In the mid-1960s, Lisi and the UAW battled for worker protection laws.6 But they also continued advocating for recreation, because they believed that with longer vacations and earlier retirement, workers would need recreation more than ever.
In the 1960s, the UAW also increasingly promoted environmental consciousness (not just recreation) among its members and strong environmental programs at the national and local level. Under its dynamic leader, Walter Reuther, the UAW became a leader of the emerging environmental movement.
Working-class interest in the outdoors had translated into a growing awareness about ecology and pollution in the 1940s and 1950s. The UAW cultivated this even more through its summer camps. In 1965, it hosted an unprecedently large conference on clean water, attended by thousands of unionists, environmentalists and politicians. In 1967, the UAW created a Conservation and Resource Development Department, which advocated for stricter emissions standards for cars in order to reduce air. The auto industry opposed these standards, but the UAW supported them even if it cost jobs. As the union put it, autoworkers had to "breathe the same air and drink and bathe in the same water" as everyone else. Lisi himself praised the UAW's air pollution initiatives in 1968.7
The UAW also worked on local environmental issues, such as the Down River Anti-Pollution League in Detroit. Lisi, for his part, was involved in local pollution issues surrounding the Raritan River in New Jersey.8
It was sometime in this period, from 1965 to 1967, the Lisi released his album It's the UAW All the Way.
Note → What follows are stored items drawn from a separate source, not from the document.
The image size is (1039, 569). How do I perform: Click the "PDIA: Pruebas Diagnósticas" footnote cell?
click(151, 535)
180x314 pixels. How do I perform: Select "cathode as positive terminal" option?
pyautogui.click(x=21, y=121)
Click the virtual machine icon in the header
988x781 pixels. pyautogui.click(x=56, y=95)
The album begins with a song "UAW All the Way," a song Lisi apparently wrote based on the union's campaign slogan during JFK's campaign: "UAW – All the Way with JFK." That was a recent song, but many of the other songs on the record were covers of older labor songs, such as "We Shall Not Be Moved," "Roll the Union On," and "Union Maid." Over the course of the twentieth century, unionists, especially the UAW, developed a rich archive of labor songs and many iconic labor troubadours.
The record closed with the most iconic union song, "Solidarity Forever," penned in 1915 by Ralph Chaplin of the Industrial Workers of the World (IWW). The IWW had used songs to connect with illiterate workers in their quest to overthrow capitalism. Autoworkers revived the song for the Flint sit-down strike in 1936 to maintain morale and mitigate tedium through the drawn out battle. That strike had given rise to the UAW. By the 1960s, the UAW was a more conservative union, and was far less radical than the IWW. But the song remained in the stable of organizer-troubadours like Lisi.
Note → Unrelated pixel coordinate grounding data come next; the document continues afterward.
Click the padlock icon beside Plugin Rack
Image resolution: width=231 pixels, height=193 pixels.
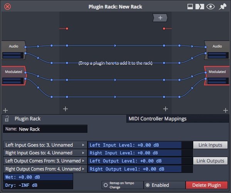click(7, 119)
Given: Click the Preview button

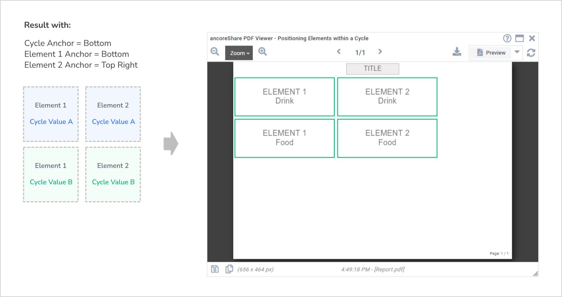Looking at the screenshot, I should [491, 53].
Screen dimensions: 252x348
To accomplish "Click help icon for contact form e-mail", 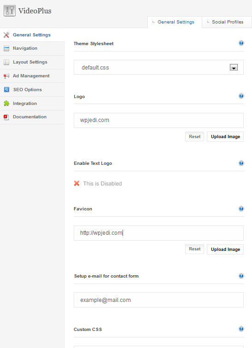I will [241, 276].
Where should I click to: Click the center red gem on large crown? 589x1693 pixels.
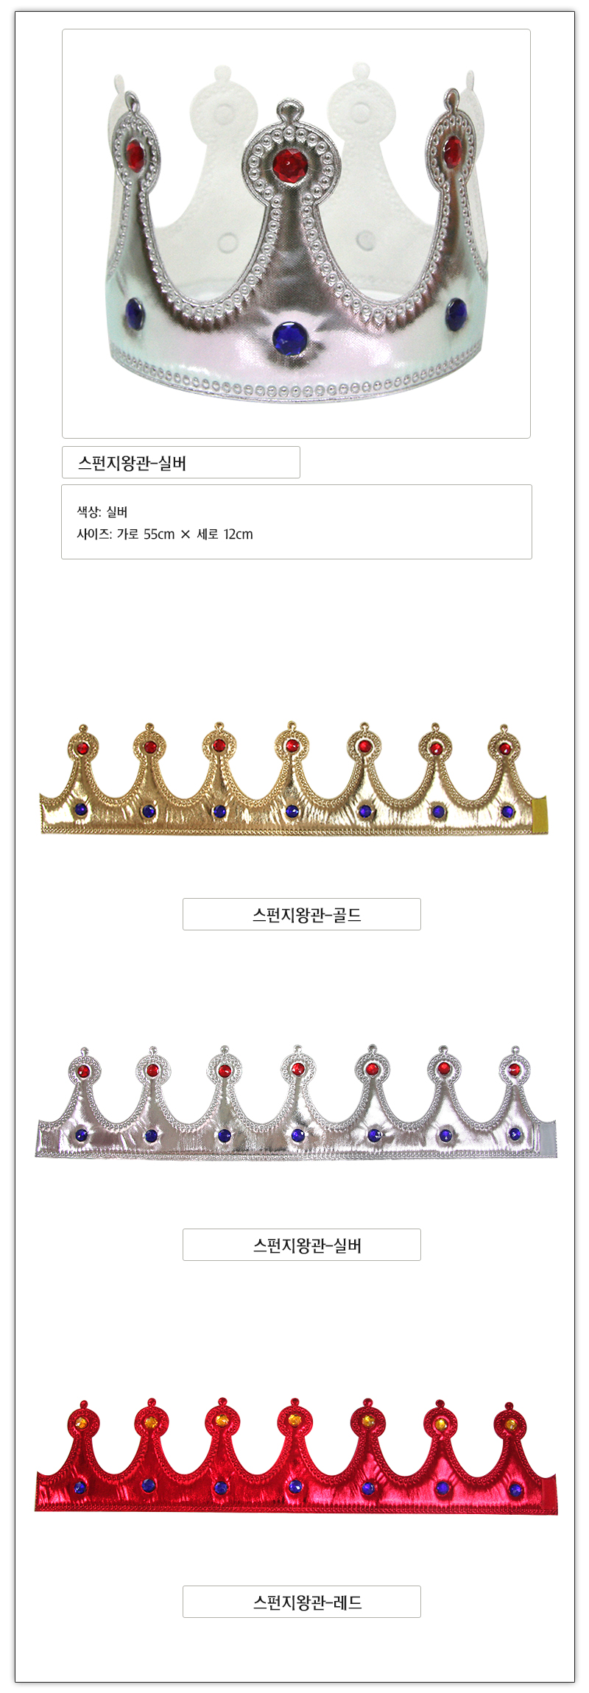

Workers Dance and Play Music During the Flint Sit-Down Strike of 1936-1937. Source: Walter Reuther Archives.
Lisi's record, thus, primarily promoted the idea of having faith and loyalty in the union. But Lisi's interest in recreation and the environment also shone through, and not just because he touted them on the back cover.
"The Mill was Made of Marble," for example, championed both economic and environmental objectives. Written by Joe Glazer, the song described going to heaven where not only is the mill made of nice stuff – marble and gold – but its "built in a garden" with "flowers and trees all around." There's no dust, no lint and the air is "fresh and so fragrant." There is also no noise – no "clatter or boom" – it's just "quiet and peaceful." The song starts out "pie in the sky," as another labor troubadour Joe Hill, of the IWW, would have said. But the narrator ends by wondering if there will be such a mill like that "down below here on earth / for workers like you and like me." So, in addition to dreaming of a world with full employment, food for children, and fancy factories, the song also wishes for a world with green space and without noise and air pollution.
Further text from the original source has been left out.